Zu Hause setzen wir uns gerade mit einem Capucchino in den ¨Swimmingpool¨ als es an der Tür klingelt und eine meiner ¨ unbekannten Freundinnen¨ - Olivia aus München mit ihrem Freund René vor der Tür stehen!  Überraschung! 
Dann sitzen wir zusammen -mit Blick auf den Bog und die Berge - und genießen unser ersten ¨ reales¨ Treffen hier in Irland! Es ist viel, was uns verbindet und durch unseren Austausch sind wir einander vertraut; ein gutes Gefühl hinterläßt dieser spontane  Besuch!!

Zwei Stunden später: vor  dem geschlossenen Tor taucht ein rosa Hütchen auf :)

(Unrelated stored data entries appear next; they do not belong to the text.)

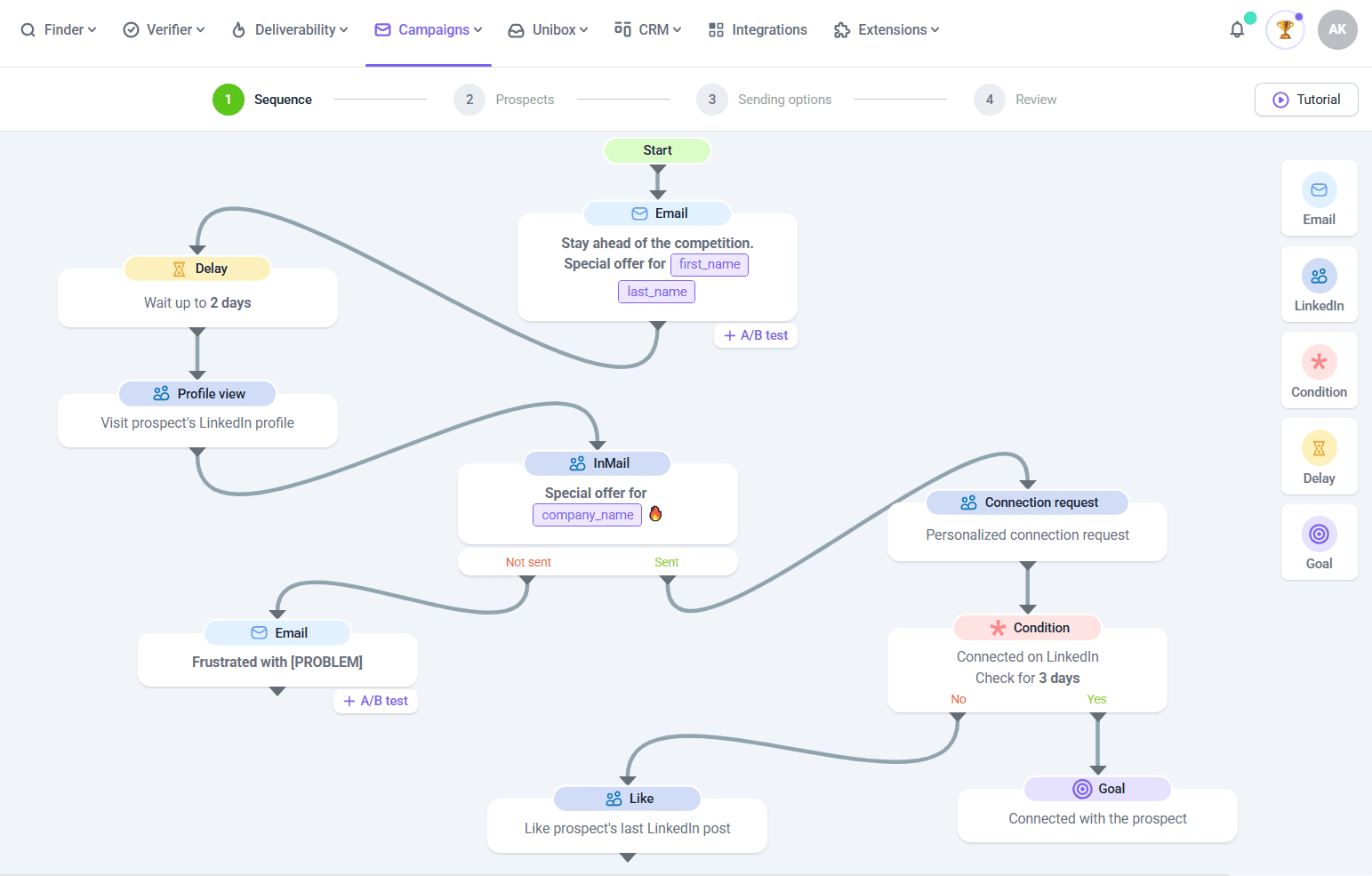Open the AK user avatar
The image size is (1372, 876).
click(1336, 30)
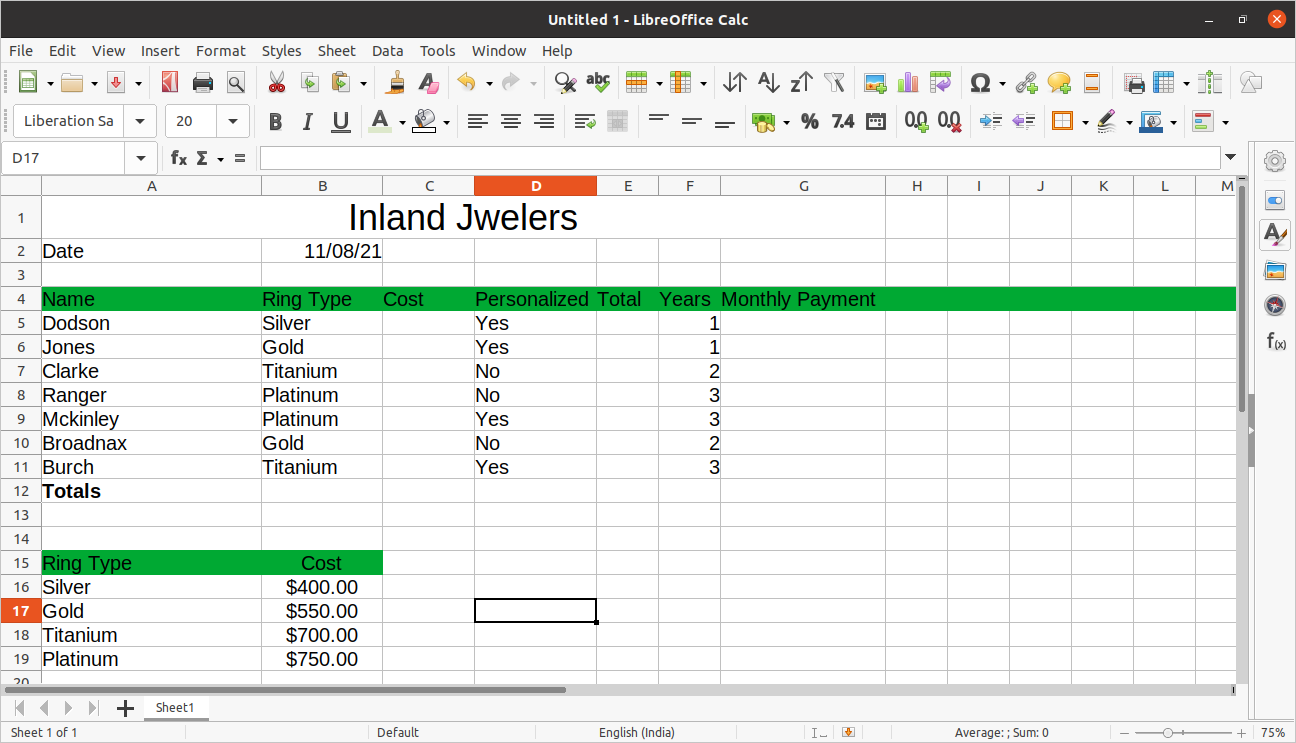The height and width of the screenshot is (743, 1296).
Task: Toggle Underline formatting
Action: coord(341,122)
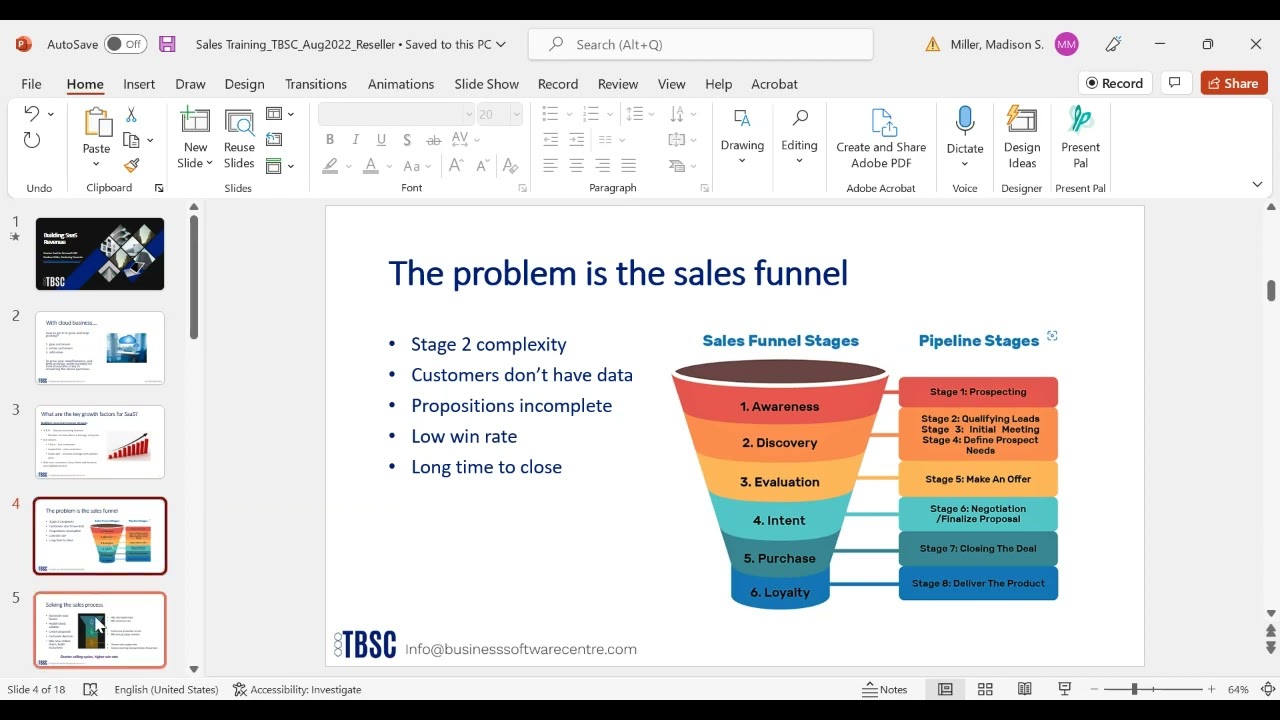The width and height of the screenshot is (1280, 720).
Task: Insert a New Slide
Action: pyautogui.click(x=195, y=138)
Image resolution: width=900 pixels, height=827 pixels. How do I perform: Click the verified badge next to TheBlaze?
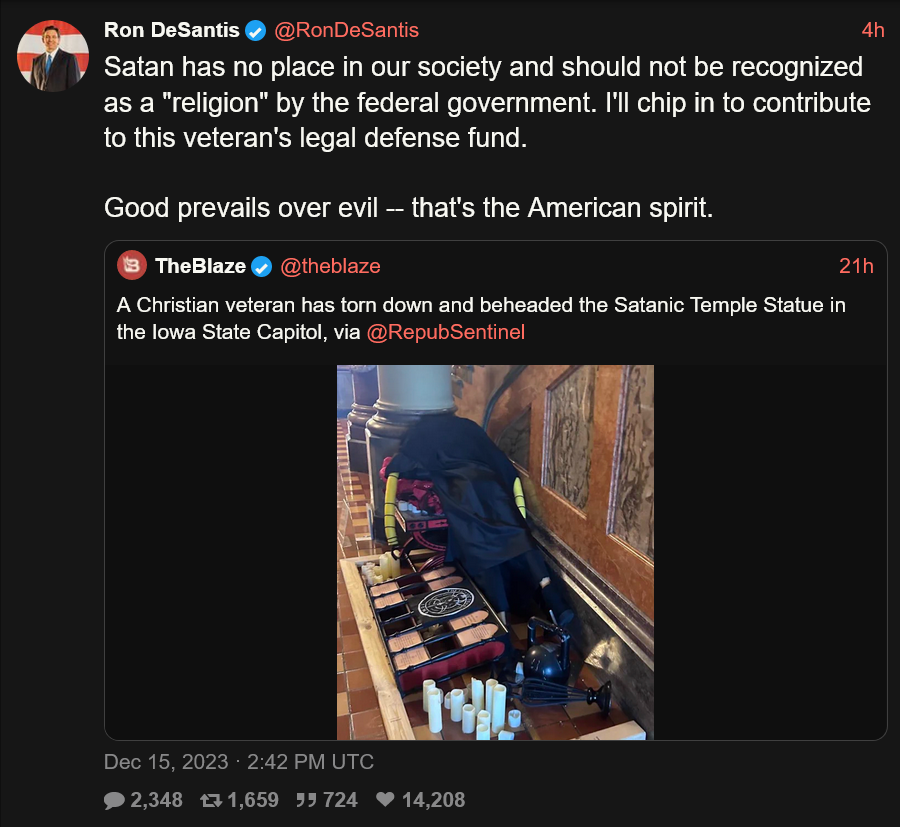(262, 266)
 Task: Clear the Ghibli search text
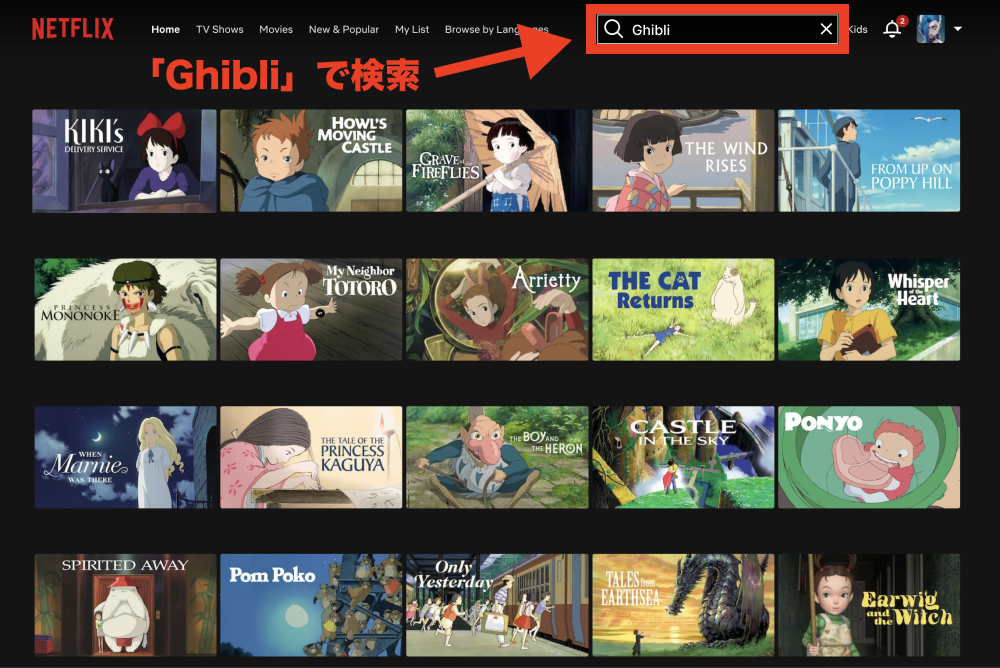pos(826,29)
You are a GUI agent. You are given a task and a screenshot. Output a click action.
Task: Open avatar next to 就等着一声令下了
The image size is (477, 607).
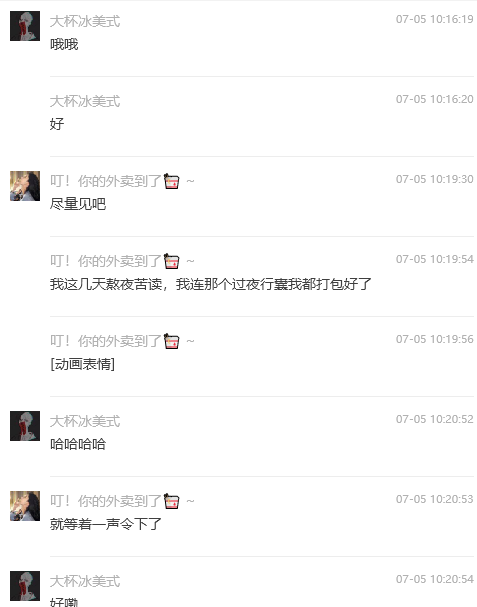point(25,506)
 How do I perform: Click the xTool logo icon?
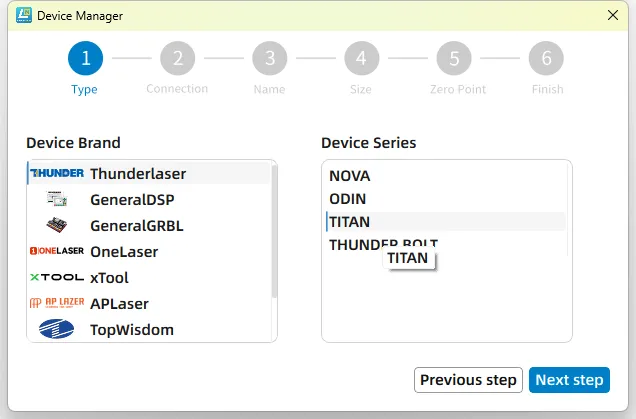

Bevor ich meine Schuhe anziehen kann, ist Hans-Jürgen schon draußen und ich höre ihn sprechen.  Es ist eine Nachbarin (zur Linken),  die - auf ihrem Abendspaziergang - bei uns vorbei schaut, um uns ein ¨ Geschenk vom Strand¨ zu bringen---  eine dieser länglichen Plastik¨kugeln¨, aus denen wir am ¨ gate¨ ein kleines Kunstwerk gemacht haben.  Es scheint ihr sehr zu gefallen und  sie denkt vielleicht an eine Erweiterung :)  Sie trägt Handschuhe und das rosa Hütchen ist aus Wolle!  Wir dachten, es sei gerade endlich Sommer!!! Eine reizende ältere Frau, die uns erzählt, dass sie hier zur Schule gegangen ist - aber, wie wie meisten, hat sie keine guten Erinnerungen an diese Zeit!  Sie folgt unserer Aufforderung, sich gerne mal die Räume anzusehen, nicht, weil sie nicht stören möchte. Vielleicht ein andermal.  ¨ You did such a good job on this place. I love the light in the window at night..  ¨  Und sie meint, wir hätten mit unserem Haus den schönsten Platz an dieser Straße!  ¨ You can look to both sides - the bog and the Sea.  I live down here in a hole¨... "I am allways in a hole!" und sie lacht und winkt und geht weiter!!!!  
 Auch dies eine wunderschöne Begegnung und wir spüren beide, wie dankbar wir für diese herzlichen Feedback aus der Nachbarschaft sind!!